Forget it. Just as Bird defied the stereotypes (can't jump, too slow) to become one of the greatest players in NBA history, he is likewise showing he's more than a pretty face on the bench.

OK, he's not a pretty face. But he can coach.

Bird hasn't been afraid to keep his best players out of the fourth quarter, often sitting Chris Mullin and Mark Jackson late in games. But he's always communicating. Although Jackson didn't play in the fourth quarter of a game against Toronto, Bird told him he was the player of the game, that the Pacers "wouldn't be where we were without him."

Bird also has done what only the great coaches do: Get the best out of a player who is flawed. Jalen Rose, run out of Denver and ignored by ex-Pacers coach Larry Brown (who now coaches Philadelphia) last season, has become a key contributor as Bird moves him in and out of situations to fit Rose's game and temperament. Rose is even playing defense. Assistant coach Dick Harter says Rose "has the ability to become one of the top 20 defenders in the league."

The Pacers are one of the NBA's top defensive teams, one of six yielding fewer than 90 points a game, and among the top six in defending opponents' shooters.

"They're just a great team right now," Brown acknowledges. "They're one of the best teams we've played against. They really are a team. I think Bird's done an amazing job with them. They're playing much better than we ever played."

It's what's upstairs

Suns coach Danny Ainge, no Zen master, often consults John Niednagel, who is listed as the Suns' psychological adviser and studies brain types. Brain typing can identify personality traits and motor skills, and Ainge, who has developed some knowledge in the field, says it helps him determine which players might succeed in a certain situation.

Niednagel says there are 16 brain types. Only one NBA player, Dikembe Mutombo of the Atlanta Hawks, has the brain type labeled INTB, which is identified as the most intellectual, the brain type for Albert Einstein.

Mutombo said he was flattered, but admitted he'd never heard of Einstein. "Was he ever in the Congo?" Mutombo asks.


Can't the NBA just move all its teams to Florida, Arizona, Texas or California? Said Jerry Stackhouse after being traded from Philadelphia to Detroit: "If I had my druthers, I'd go to Phoenix, Miami or San Antonio."

That said, the Pistons have a chance to make a bit of a run with another scoring option in Stackhouse. And after averaging 26 points his first two games with the Pistons, Stackhouse might opt to stay, which would leave the Bulls chasing Detroit in about two years.

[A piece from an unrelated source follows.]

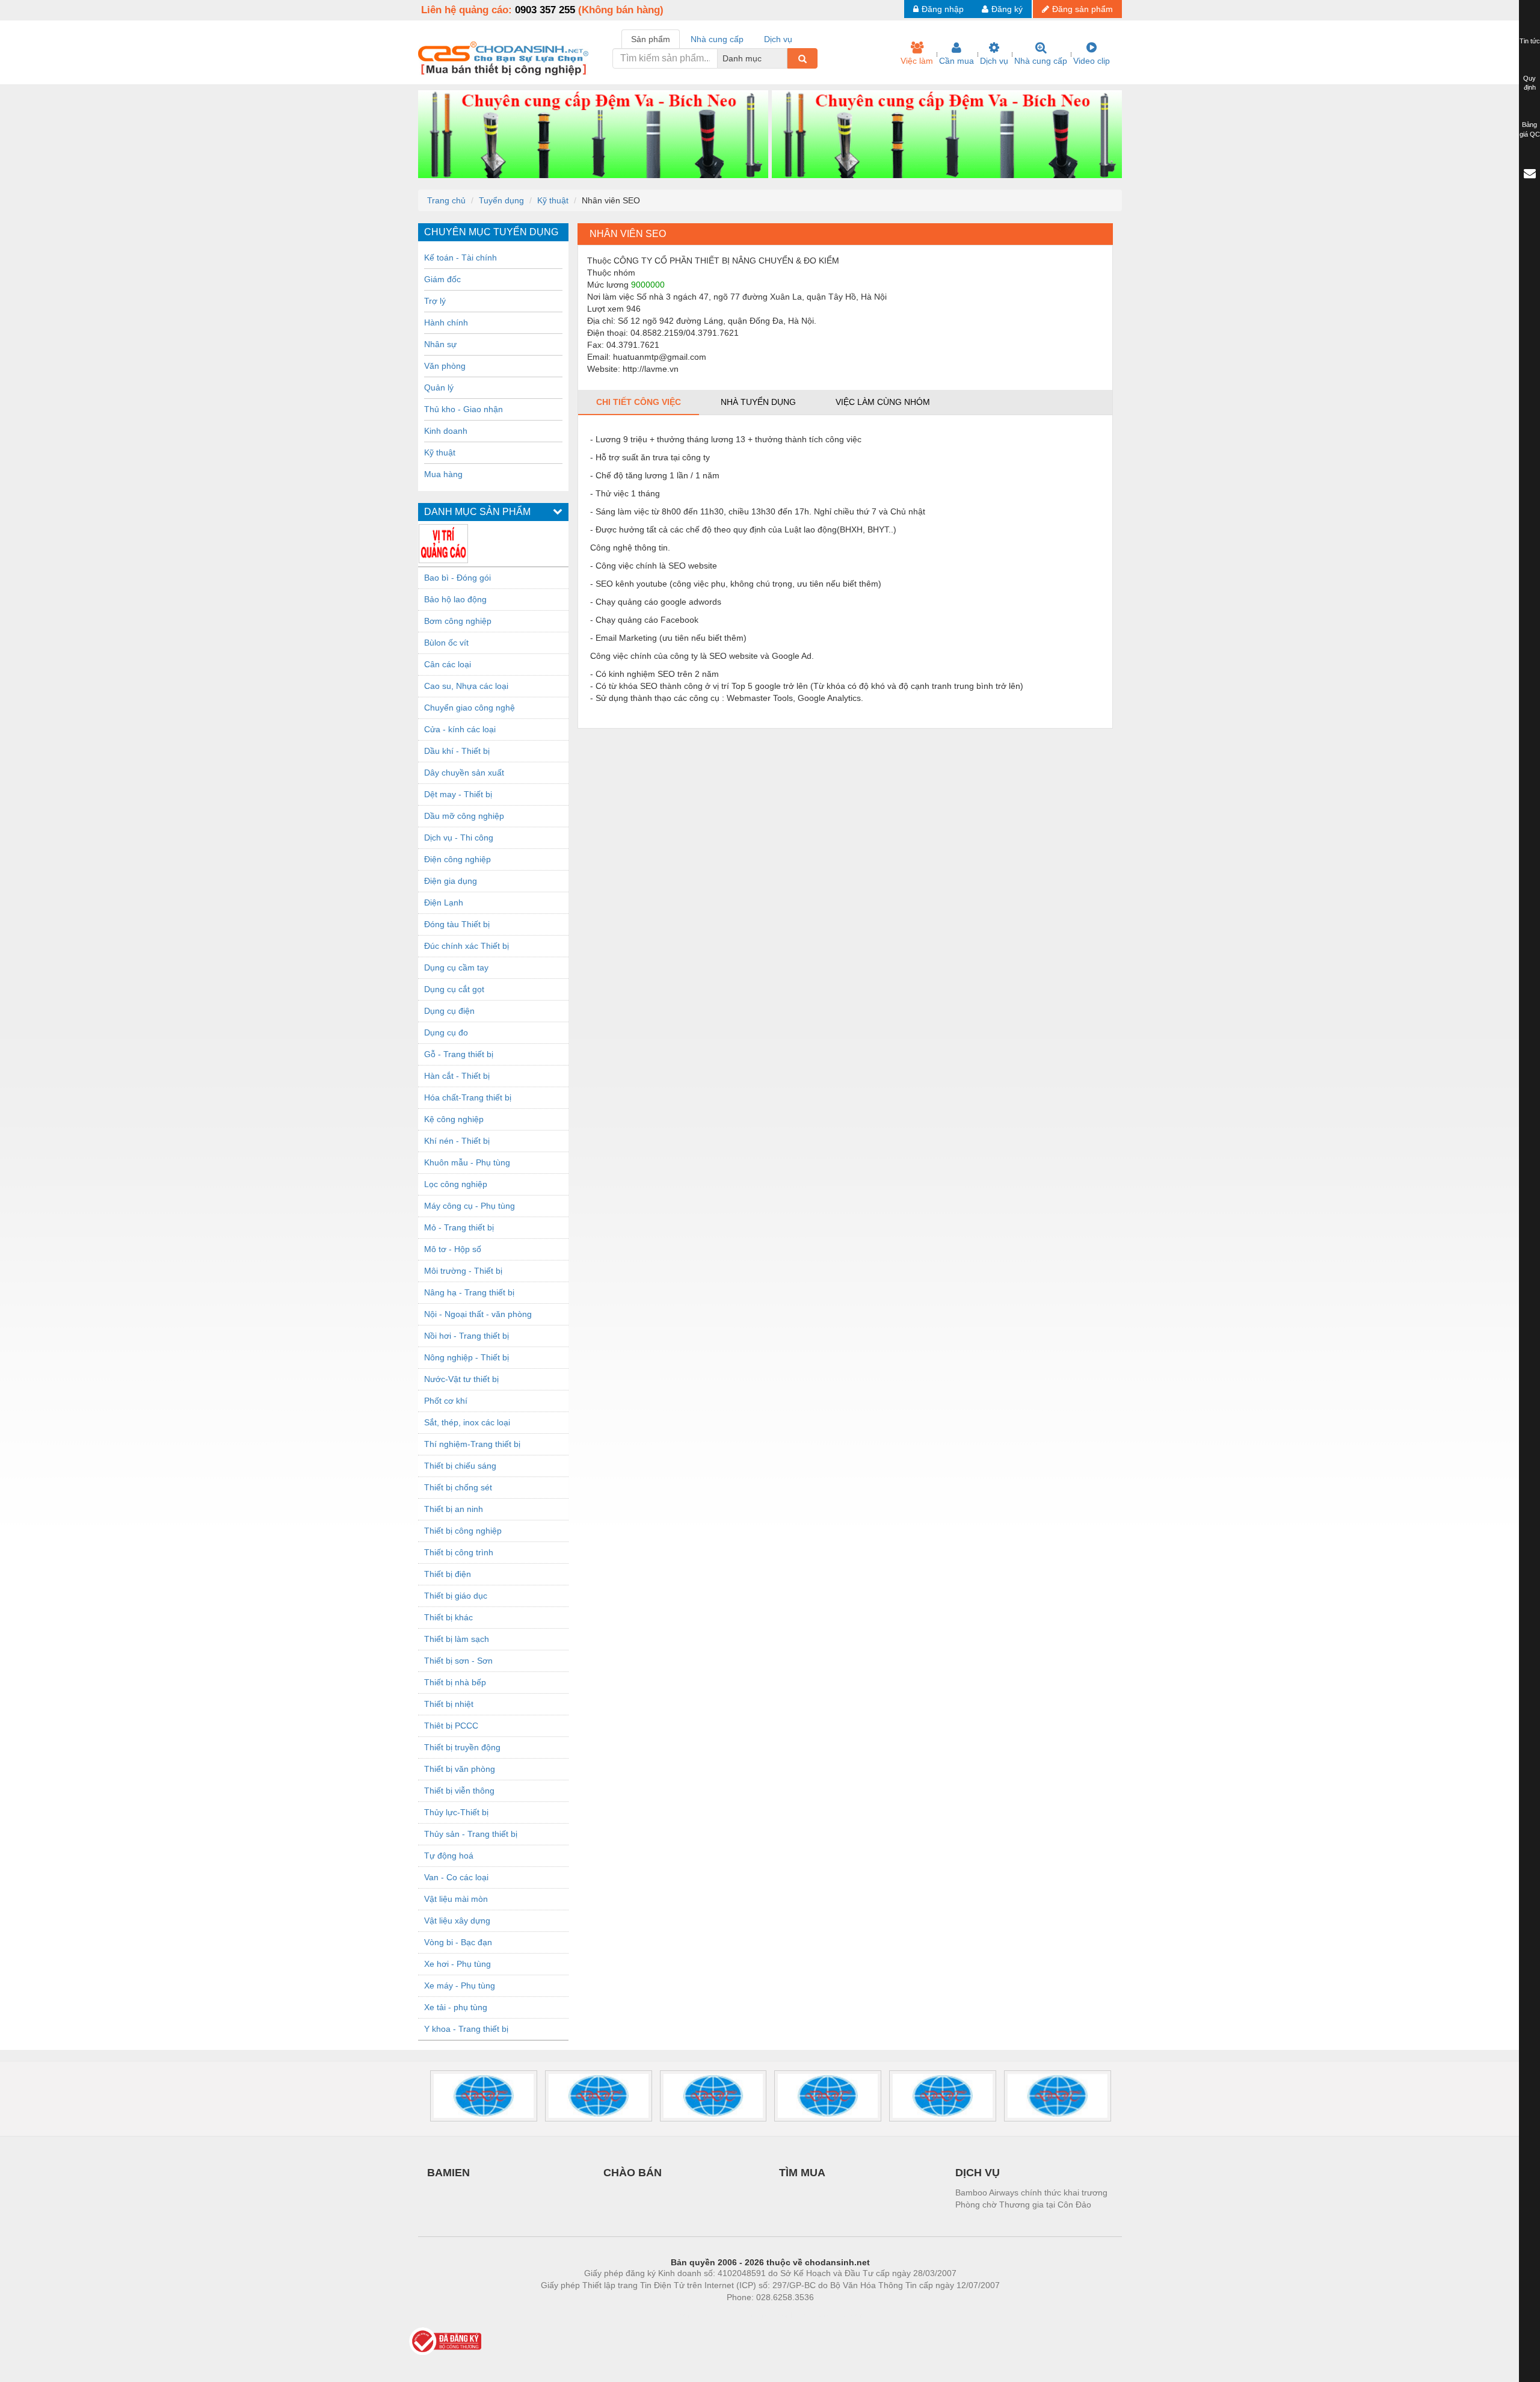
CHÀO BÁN (632, 2173)
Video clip (1091, 61)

"For me to fulfill my potential," Stackhouse said, "it's good to be in a situation where the ball is being shared."

And speaking of Allen Iverson, you know it's not going to last long with Brown, who offered after a loss to Minnesota last week, "We've got guys who want to 'ball,' as they call it, but they don't have a clue how to play."

'Zo is a go

Just as Miami's Alonzo Mourning was about to make an early return from knee surgery last week, he saw Jerry Rice get hurt again as the San Francisco 49ers wide receiver made an early return from knee surgery.

"I kind of thought about it," Mourning said after scoring 24 points with nine rebounds in his return in Washington last week. "I was fortunate nothing like that happened to me."

Calipari lawsuit dismissed

A judge dismissed a lawsuit filed by a sports writer against New Jersey Nets coach John Calipari and the Nets organization.

Dan Garcia of The Star-Ledger of Newark, N.J., claimed in his lawsuit that he suffered "extreme humiliation and emotional distress" after Calipari called him "a Mexican idiot" following a March 20 practice.

The lawsuit, filed in state Superior Court in Paterson, N.J., in July, charged Calipari and the Nets with four counts, including infliction of emotional distress, assault and negligence.

Calipari apologized publicly four days later and was fined $25,000 by the NBA.